The subsequent condemnation of Schäfer does not include sarin gas production in Colonia Dignidad, the Cerro Gallo Massacre, nor the Monte Maravilla forced labor camp that the colony maintained, since Judge Jorge Zepeda Arancibia did not include these charges in the ruling that sentenced him to a minimum term of seven years of imprisonment for infraction of the Law on Arms Control.

===Simón Bolívar de La Reina barracks===
Alexei Jaccard, age 25, was arrested in Buenos Aires on 16 May 1977, along with two other communist militants, by agents of the Argentine dictatorship and the DINA. At that time all traces of them were lost. Despite the efforts made by his family to learn his whereabouts, both in Argentina and in Chile, they only turned up false leads. This changed when three agents, who did not lose their memory or declare themselves insane as their former boss Augusto Pinochet had, gave the judiciary unequivocal information about what happened with Jaccard and the two militants, Ricardo Ramírez Herrera and Héctor Velásquez Mardones. The testimonies coincide in that the three detainees, from Buenos Aires, were taken to the La Reina barracks by "Don Jaime" (alias of Captain Germán Barriga, who committed suicide in 2005) and his agents of Dolphin Group, an elite squad that operated inside the Lautaro Brigade. The director of the DINA, Manuel Contreras, always stated in private and in public that Jaccard, Herrera, and Velásquez were arrested by Argentine intelligence, which had made them disappear by throwing their bodies into the Río de la Plata. But the former agents Eduardo Oyarce Riquelme, Héctor Valdebenito Araya, and Guillermo Ferrán Martínez, all prosecuted for the crimes committed in Simón Bolívar, deny that version, and confirm the passage of Jaccard and his companions through that barracks. Former agent Oyarce recalls another relevant piece of information:

They were eliminated with sarin gas, but I can not say who applied it.

==Judicial aspects==
On 23 July 2007, Judge Alejandro Madrid undertook "two resolutions that mark milestones in the trials for human rights violations" and that are related to the Andrea Project: "He affirmed that the murder of the ex-Army corporal Manuel Leyton was carried out using sarin gas, and prosecuted thirteen former DINA agents for this crime. He proceeded to prosecute the former Army auditor, Fernando Torres Silva, for conspiracy in the case of the murder with the chemical that produced the poisonous element in the security services, Eugenio Berríos."

==FBI investigation==
The FBI has evidence confirming that Augusto Pinochet accumulated large amounts of poison gas, according to Saul Landau, the US investigator for the Orlando Letelier murder. The FBI investigated the sarin, and its conclusions were condensed in a report indicating that it was manufactured in an amount sufficient to kill the entire Peruvian Army twice over.

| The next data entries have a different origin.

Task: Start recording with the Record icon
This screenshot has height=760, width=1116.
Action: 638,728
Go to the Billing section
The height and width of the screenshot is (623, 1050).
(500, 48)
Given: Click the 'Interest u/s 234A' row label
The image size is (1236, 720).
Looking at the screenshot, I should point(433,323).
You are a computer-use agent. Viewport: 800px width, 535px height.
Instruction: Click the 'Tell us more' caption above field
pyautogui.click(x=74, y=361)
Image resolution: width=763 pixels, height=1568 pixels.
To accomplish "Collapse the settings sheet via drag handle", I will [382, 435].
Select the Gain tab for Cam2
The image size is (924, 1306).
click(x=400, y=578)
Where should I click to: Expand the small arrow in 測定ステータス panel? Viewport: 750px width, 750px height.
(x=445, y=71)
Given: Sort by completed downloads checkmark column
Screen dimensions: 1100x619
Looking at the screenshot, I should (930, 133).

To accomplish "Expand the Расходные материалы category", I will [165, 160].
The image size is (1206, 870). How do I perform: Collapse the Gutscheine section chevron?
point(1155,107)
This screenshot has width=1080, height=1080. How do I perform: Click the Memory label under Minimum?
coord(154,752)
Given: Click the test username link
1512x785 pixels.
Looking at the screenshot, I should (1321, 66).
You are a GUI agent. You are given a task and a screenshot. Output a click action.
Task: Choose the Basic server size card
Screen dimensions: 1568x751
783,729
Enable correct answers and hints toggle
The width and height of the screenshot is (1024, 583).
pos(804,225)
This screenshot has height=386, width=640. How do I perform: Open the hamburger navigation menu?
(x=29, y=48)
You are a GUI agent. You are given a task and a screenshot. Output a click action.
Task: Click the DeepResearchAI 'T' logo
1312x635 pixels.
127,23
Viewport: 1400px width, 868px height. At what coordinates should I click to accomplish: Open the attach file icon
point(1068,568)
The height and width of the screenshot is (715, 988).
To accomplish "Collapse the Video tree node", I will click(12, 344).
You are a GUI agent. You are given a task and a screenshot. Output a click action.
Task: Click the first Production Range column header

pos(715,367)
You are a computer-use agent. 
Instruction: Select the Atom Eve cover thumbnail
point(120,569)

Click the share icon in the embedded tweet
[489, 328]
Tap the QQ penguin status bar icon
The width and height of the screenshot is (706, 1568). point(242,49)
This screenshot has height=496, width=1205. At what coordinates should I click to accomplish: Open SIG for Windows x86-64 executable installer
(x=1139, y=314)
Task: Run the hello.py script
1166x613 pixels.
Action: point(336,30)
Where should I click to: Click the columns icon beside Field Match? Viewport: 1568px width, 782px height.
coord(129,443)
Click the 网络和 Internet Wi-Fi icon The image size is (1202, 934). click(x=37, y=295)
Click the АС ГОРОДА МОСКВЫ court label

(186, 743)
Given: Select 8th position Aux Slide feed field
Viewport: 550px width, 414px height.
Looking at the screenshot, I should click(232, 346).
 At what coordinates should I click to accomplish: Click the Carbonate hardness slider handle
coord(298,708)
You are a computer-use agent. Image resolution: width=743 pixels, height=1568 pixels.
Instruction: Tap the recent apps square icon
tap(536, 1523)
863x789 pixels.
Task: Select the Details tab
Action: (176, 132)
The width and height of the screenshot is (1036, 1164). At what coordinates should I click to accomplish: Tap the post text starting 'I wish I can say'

The explicit orders were to locate Letelier's residence and place of work and contact the Cuban Nationalist Movement (MNC) group so that we could eliminate him with sarin, by running him over or other accident, by any method, but for Letelier, the Chilean government wanted him dead.
— Michael Townley

==Book La danza de los cuervos==
In 2012, Javier Rebolledo published La danza de los cuervos (The Dance of the Crows), a book describing the atrocities committed in the Simón Bolívar barracks. He then premiered the movie El Mocito, in which the experiences of a boy who worked in the Simón Bolívar House of Extermination are related. It details the torture and suffering of the political abductees, and mention is made of the use of sarin gas to exterminate the prisoners.